-- DATA PROVIDED follows --

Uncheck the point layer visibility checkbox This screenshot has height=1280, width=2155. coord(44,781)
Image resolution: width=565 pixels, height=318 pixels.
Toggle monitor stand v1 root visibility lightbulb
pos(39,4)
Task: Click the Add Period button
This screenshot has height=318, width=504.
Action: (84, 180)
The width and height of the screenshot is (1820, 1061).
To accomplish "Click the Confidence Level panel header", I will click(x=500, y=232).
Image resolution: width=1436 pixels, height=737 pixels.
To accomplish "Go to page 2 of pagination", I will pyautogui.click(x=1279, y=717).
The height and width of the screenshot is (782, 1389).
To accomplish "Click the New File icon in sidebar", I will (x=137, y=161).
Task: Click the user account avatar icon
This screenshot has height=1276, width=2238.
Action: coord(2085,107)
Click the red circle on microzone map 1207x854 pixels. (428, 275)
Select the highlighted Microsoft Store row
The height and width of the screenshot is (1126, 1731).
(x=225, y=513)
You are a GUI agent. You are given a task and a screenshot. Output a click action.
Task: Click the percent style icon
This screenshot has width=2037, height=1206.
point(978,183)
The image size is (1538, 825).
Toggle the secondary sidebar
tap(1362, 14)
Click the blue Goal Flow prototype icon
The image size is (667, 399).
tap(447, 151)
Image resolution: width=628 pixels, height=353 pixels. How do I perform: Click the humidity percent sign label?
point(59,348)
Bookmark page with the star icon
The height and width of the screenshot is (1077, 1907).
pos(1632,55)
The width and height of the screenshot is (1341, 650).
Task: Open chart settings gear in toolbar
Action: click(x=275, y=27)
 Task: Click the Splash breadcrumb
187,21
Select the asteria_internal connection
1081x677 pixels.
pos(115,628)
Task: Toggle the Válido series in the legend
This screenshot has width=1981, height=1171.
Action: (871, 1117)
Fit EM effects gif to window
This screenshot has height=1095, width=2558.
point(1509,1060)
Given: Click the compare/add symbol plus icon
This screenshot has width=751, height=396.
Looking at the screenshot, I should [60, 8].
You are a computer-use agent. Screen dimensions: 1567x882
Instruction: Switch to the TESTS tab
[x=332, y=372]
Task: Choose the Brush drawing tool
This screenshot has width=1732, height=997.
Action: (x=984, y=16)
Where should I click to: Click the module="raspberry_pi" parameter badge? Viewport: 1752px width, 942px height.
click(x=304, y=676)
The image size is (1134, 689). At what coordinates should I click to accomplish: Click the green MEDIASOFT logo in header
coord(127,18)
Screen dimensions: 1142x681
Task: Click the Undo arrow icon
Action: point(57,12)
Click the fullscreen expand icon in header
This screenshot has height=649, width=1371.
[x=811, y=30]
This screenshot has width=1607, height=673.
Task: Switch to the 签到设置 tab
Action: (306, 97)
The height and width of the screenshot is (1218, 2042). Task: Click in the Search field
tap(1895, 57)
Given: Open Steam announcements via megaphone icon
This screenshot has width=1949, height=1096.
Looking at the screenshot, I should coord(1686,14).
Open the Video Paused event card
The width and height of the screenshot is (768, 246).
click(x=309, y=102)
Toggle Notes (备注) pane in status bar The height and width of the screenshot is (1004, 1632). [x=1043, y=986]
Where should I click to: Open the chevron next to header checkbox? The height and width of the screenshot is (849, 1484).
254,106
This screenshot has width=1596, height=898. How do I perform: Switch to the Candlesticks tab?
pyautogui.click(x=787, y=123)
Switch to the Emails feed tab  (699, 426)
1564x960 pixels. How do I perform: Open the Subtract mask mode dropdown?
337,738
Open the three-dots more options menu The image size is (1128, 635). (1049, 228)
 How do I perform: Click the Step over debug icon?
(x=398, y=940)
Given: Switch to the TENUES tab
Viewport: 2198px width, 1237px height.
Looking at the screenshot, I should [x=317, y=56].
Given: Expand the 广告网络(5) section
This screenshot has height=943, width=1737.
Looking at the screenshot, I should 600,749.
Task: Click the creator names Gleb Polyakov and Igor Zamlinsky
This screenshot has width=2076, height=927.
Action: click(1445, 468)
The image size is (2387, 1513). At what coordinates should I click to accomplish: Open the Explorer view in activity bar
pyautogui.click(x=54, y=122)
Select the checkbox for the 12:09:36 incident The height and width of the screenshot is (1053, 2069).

-- DATA PROVIDED concluded --

- [ACTION ITEM]: Retype the entries one by one, exactly.

- [ANSWER TO THE PROBLEM]:
Uncheck the point layer visibility checkbox This screenshot has height=1280, width=2155. coord(44,781)
Image resolution: width=565 pixels, height=318 pixels.
Toggle monitor stand v1 root visibility lightbulb
pos(39,4)
Task: Click the Add Period button
This screenshot has height=318, width=504.
Action: (84, 180)
The width and height of the screenshot is (1820, 1061).
To accomplish "Click the Confidence Level panel header", I will click(x=500, y=232).
Image resolution: width=1436 pixels, height=737 pixels.
To accomplish "Go to page 2 of pagination", I will pyautogui.click(x=1279, y=717).
The height and width of the screenshot is (782, 1389).
To accomplish "Click the New File icon in sidebar", I will (x=137, y=161).
Task: Click the user account avatar icon
This screenshot has height=1276, width=2238.
Action: coord(2085,107)
Click the red circle on microzone map 1207x854 pixels. (428, 275)
Select the highlighted Microsoft Store row
The height and width of the screenshot is (1126, 1731).
(x=225, y=513)
You are a GUI agent. You are given a task and a screenshot. Output a click action.
Task: Click the percent style icon
This screenshot has width=2037, height=1206.
point(978,183)
The image size is (1538, 825).
Toggle the secondary sidebar
tap(1362, 14)
Click the blue Goal Flow prototype icon
The image size is (667, 399).
tap(447, 151)
Image resolution: width=628 pixels, height=353 pixels. How do I perform: Click the humidity percent sign label?
point(59,348)
Bookmark page with the star icon
The height and width of the screenshot is (1077, 1907).
pos(1632,55)
The width and height of the screenshot is (1341, 650).
Task: Open chart settings gear in toolbar
Action: click(x=275, y=27)
 Task: Click the Splash breadcrumb
187,21
Select the asteria_internal connection
1081x677 pixels.
pos(115,628)
Task: Toggle the Válido series in the legend
This screenshot has width=1981, height=1171.
Action: (871, 1117)
Fit EM effects gif to window
This screenshot has height=1095, width=2558.
point(1509,1060)
Given: Click the compare/add symbol plus icon
This screenshot has width=751, height=396.
Looking at the screenshot, I should [60, 8].
You are a computer-use agent. Screen dimensions: 1567x882
Instruction: Switch to the TESTS tab
[x=332, y=372]
Task: Choose the Brush drawing tool
This screenshot has width=1732, height=997.
Action: (x=984, y=16)
Where should I click to: Click the module="raspberry_pi" parameter badge? Viewport: 1752px width, 942px height.
click(x=304, y=676)
The image size is (1134, 689). At what coordinates should I click to accomplish: Click the green MEDIASOFT logo in header
coord(127,18)
Screen dimensions: 1142x681
Task: Click the Undo arrow icon
Action: point(57,12)
Click the fullscreen expand icon in header
This screenshot has height=649, width=1371.
[x=811, y=30]
This screenshot has width=1607, height=673.
Task: Switch to the 签到设置 tab
Action: (306, 97)
The height and width of the screenshot is (1218, 2042). Task: Click in the Search field
tap(1895, 57)
Given: Open Steam announcements via megaphone icon
This screenshot has width=1949, height=1096.
Looking at the screenshot, I should coord(1686,14).
Open the Video Paused event card
The width and height of the screenshot is (768, 246).
click(x=309, y=102)
Toggle Notes (备注) pane in status bar The height and width of the screenshot is (1004, 1632). [x=1043, y=986]
Where should I click to: Open the chevron next to header checkbox? The height and width of the screenshot is (849, 1484).
254,106
This screenshot has width=1596, height=898. How do I perform: Switch to the Candlesticks tab?
pyautogui.click(x=787, y=123)
Switch to the Emails feed tab  (699, 426)
1564x960 pixels. How do I perform: Open the Subtract mask mode dropdown?
337,738
Open the three-dots more options menu The image size is (1128, 635). (1049, 228)
 How do I perform: Click the Step over debug icon?
(x=398, y=940)
Given: Switch to the TENUES tab
Viewport: 2198px width, 1237px height.
Looking at the screenshot, I should [x=317, y=56].
Given: Expand the 广告网络(5) section
This screenshot has height=943, width=1737.
Looking at the screenshot, I should 600,749.
Task: Click the creator names Gleb Polyakov and Igor Zamlinsky
This screenshot has width=2076, height=927.
Action: click(1445, 468)
The image size is (2387, 1513). At what coordinates should I click to accomplish: Open the Explorer view in activity bar
pyautogui.click(x=54, y=122)
Select the checkbox for the 12:09:36 incident The height and width of the screenshot is (1053, 2069).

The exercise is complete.